*** Source data Section Begins ***

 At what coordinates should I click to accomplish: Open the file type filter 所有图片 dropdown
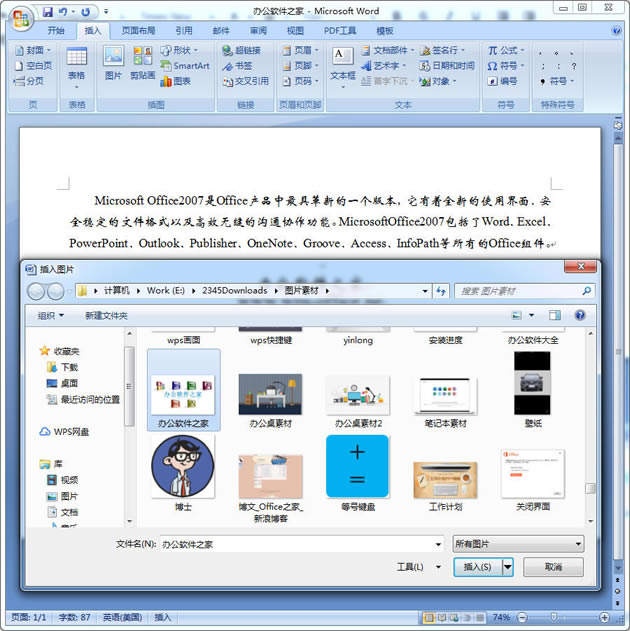coord(517,544)
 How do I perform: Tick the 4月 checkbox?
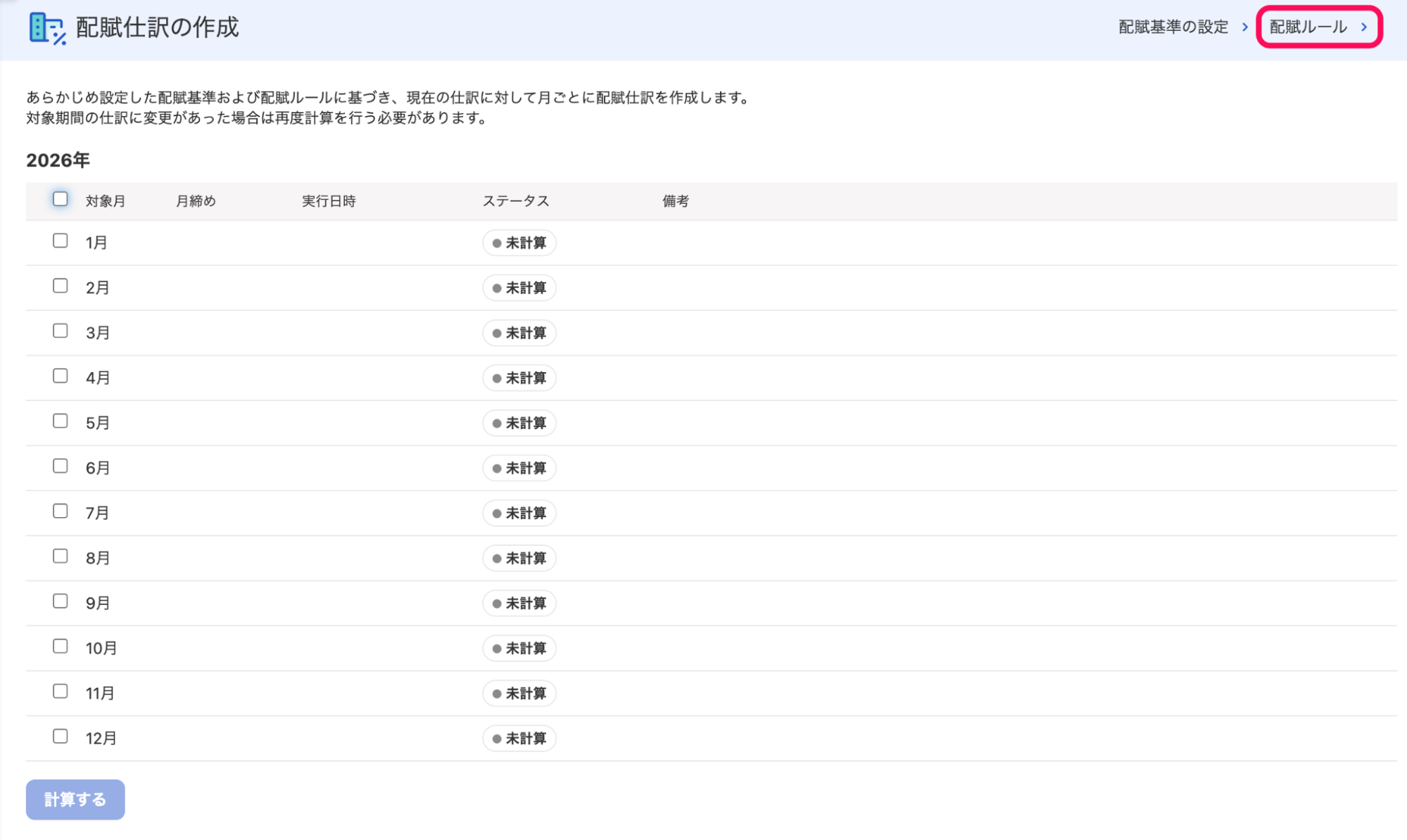[x=61, y=376]
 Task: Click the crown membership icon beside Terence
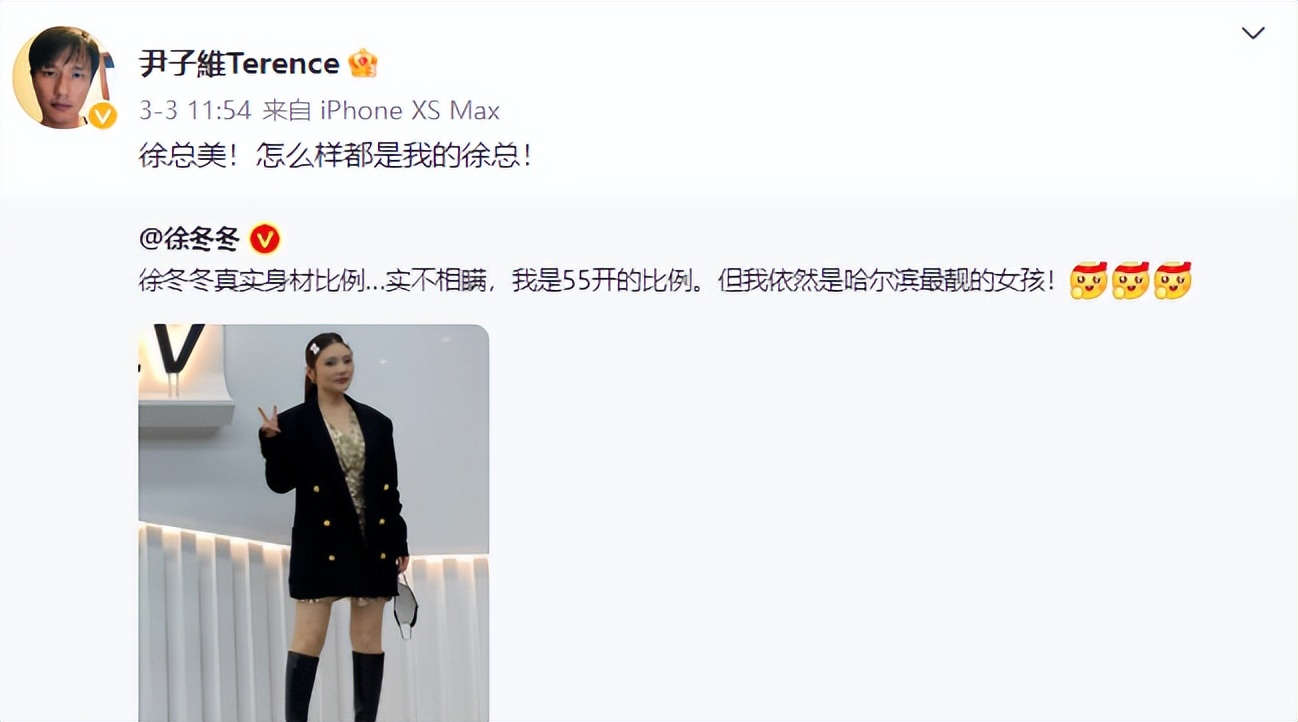(363, 64)
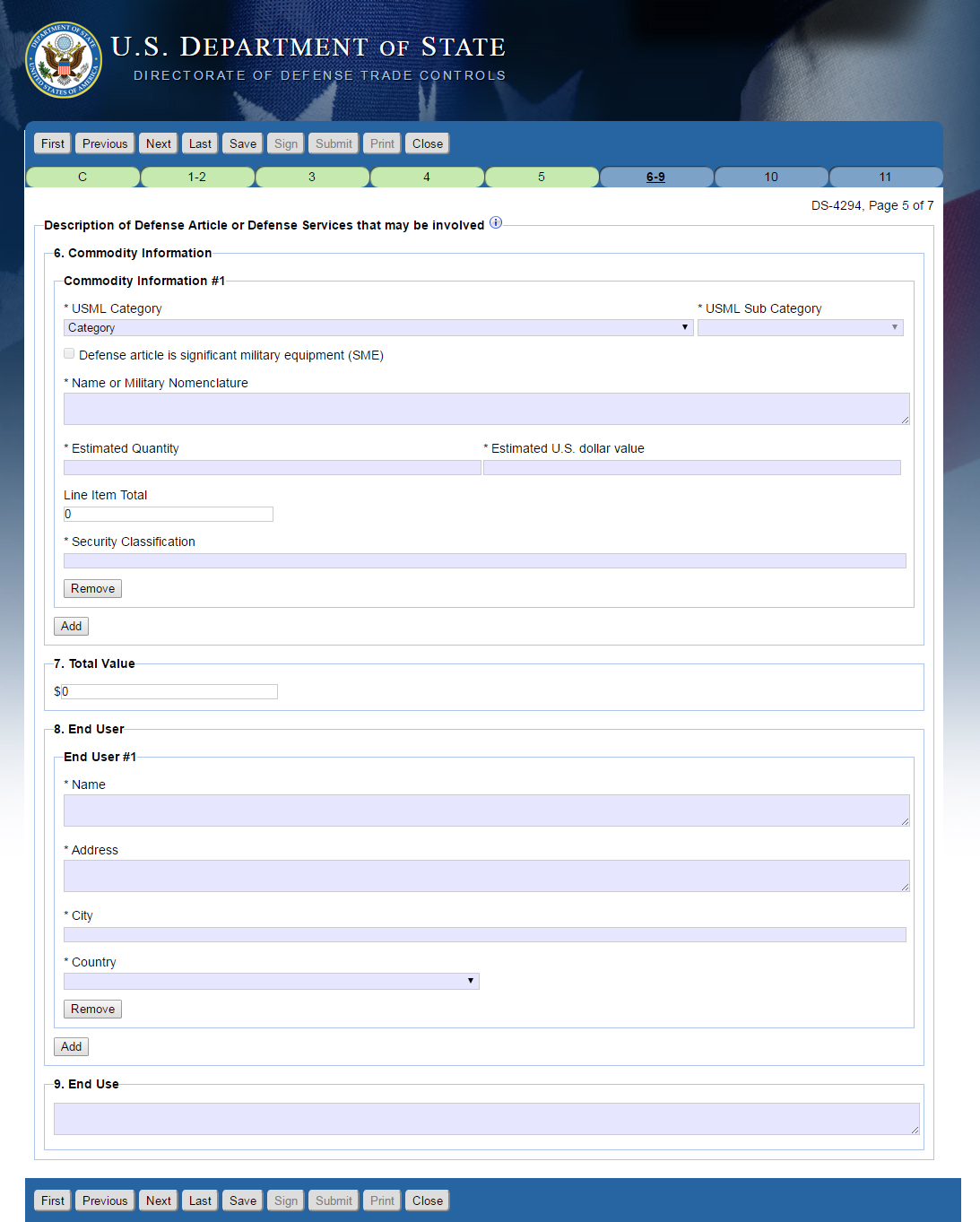Click the Security Classification field
Image resolution: width=980 pixels, height=1222 pixels.
click(x=484, y=561)
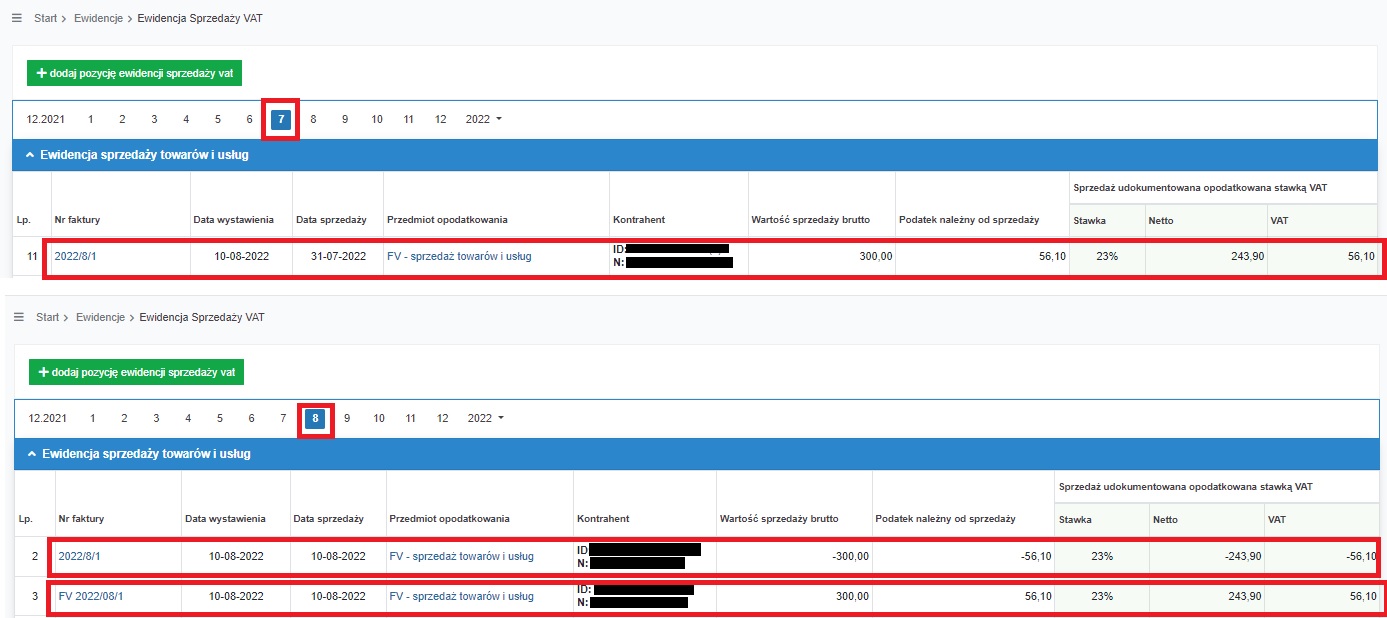Open invoice '2022/8/1' in row 2
Image resolution: width=1387 pixels, height=618 pixels.
[79, 556]
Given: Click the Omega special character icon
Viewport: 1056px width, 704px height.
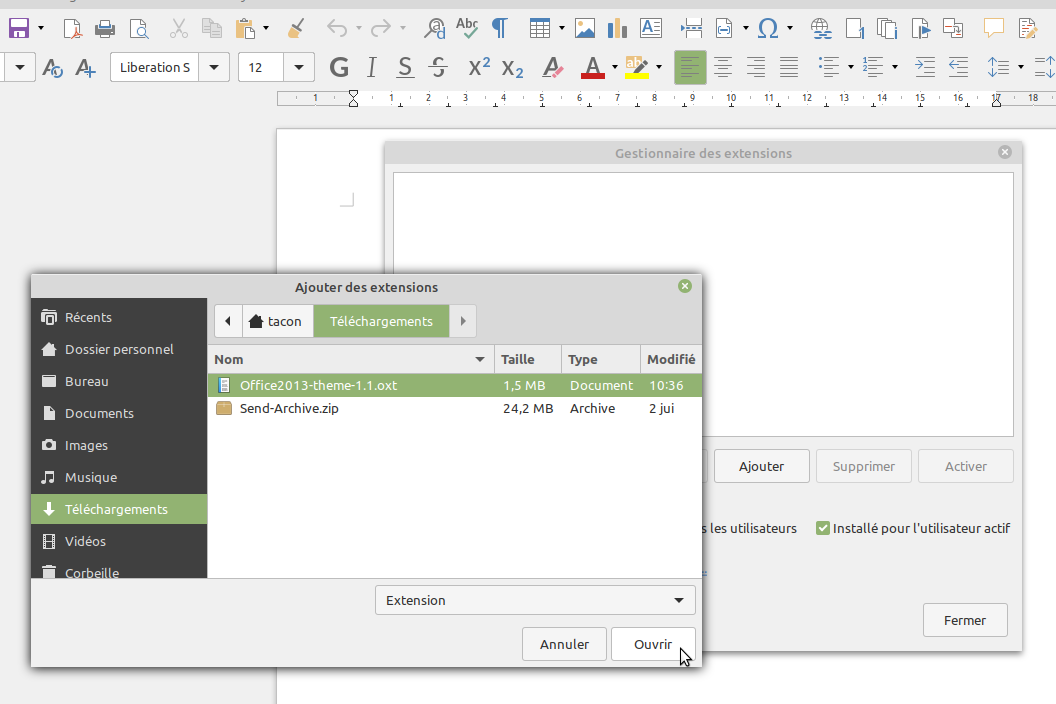Looking at the screenshot, I should [x=767, y=28].
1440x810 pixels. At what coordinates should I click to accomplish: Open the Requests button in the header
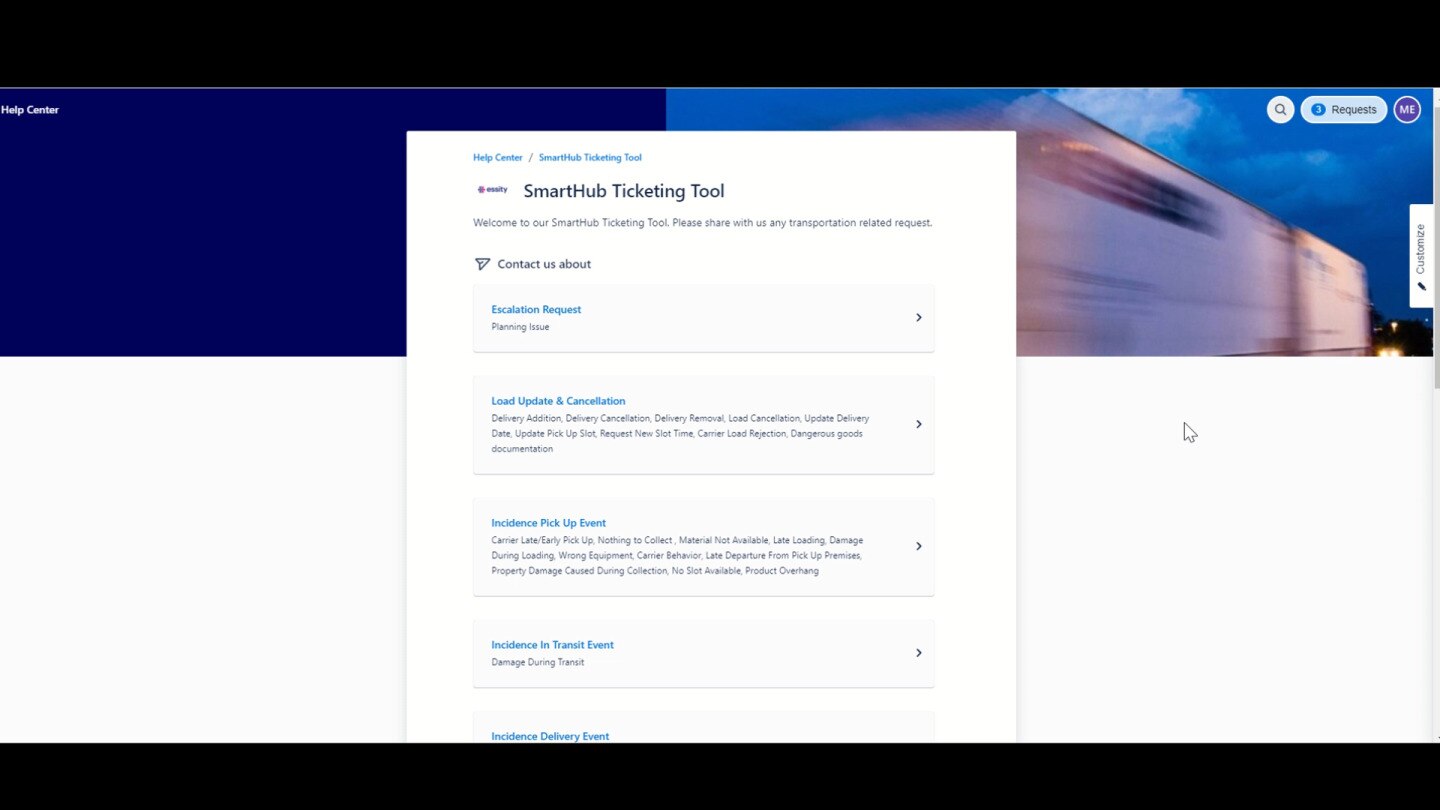tap(1343, 109)
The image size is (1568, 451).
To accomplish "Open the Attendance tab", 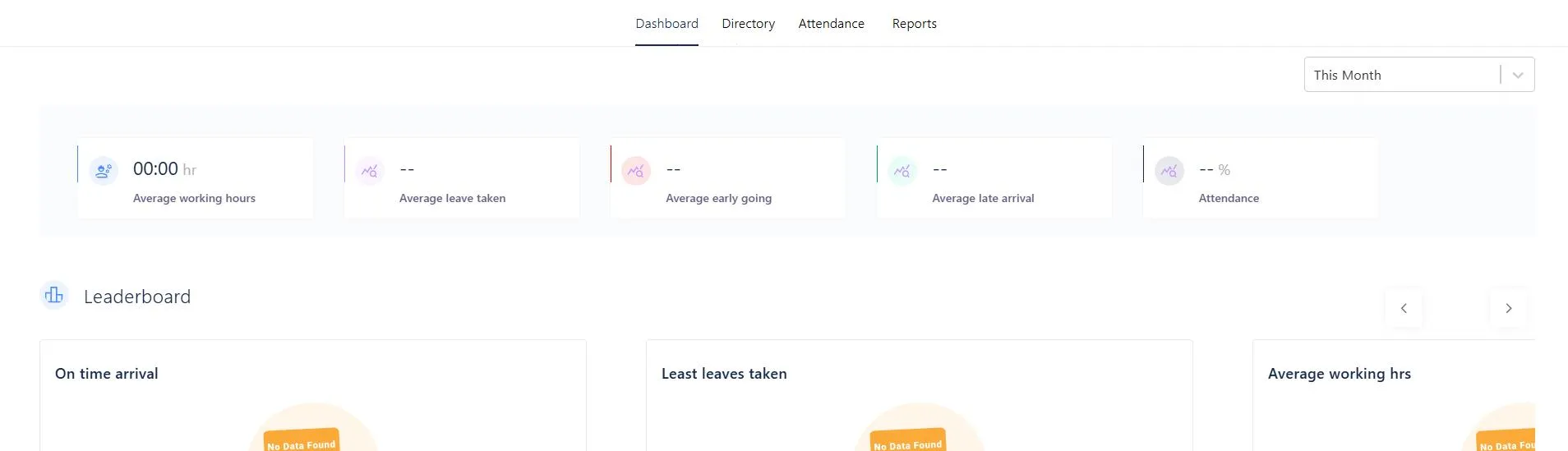I will [x=831, y=24].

*** Source data Section Ends ***

Problem to solve. Write out, exactly, the lines of the material from the very first through the line containing "Given: Click the Omega special character icon", and leave out every picture.

Response.
 At what coordinates should I click to accomplish: Open the file type filter 所有图片 dropdown
coord(517,544)
 How do I perform: Tick the 4月 checkbox?
[x=61, y=376]
 Task: Click the crown membership icon beside Terence
(363, 64)
Click the Security Classification field
Image resolution: width=980 pixels, height=1222 pixels.
click(x=484, y=561)
Open invoice '2022/8/1' in row 2
Image resolution: width=1387 pixels, height=618 pixels.
[79, 556]
Given: Click the Omega special character icon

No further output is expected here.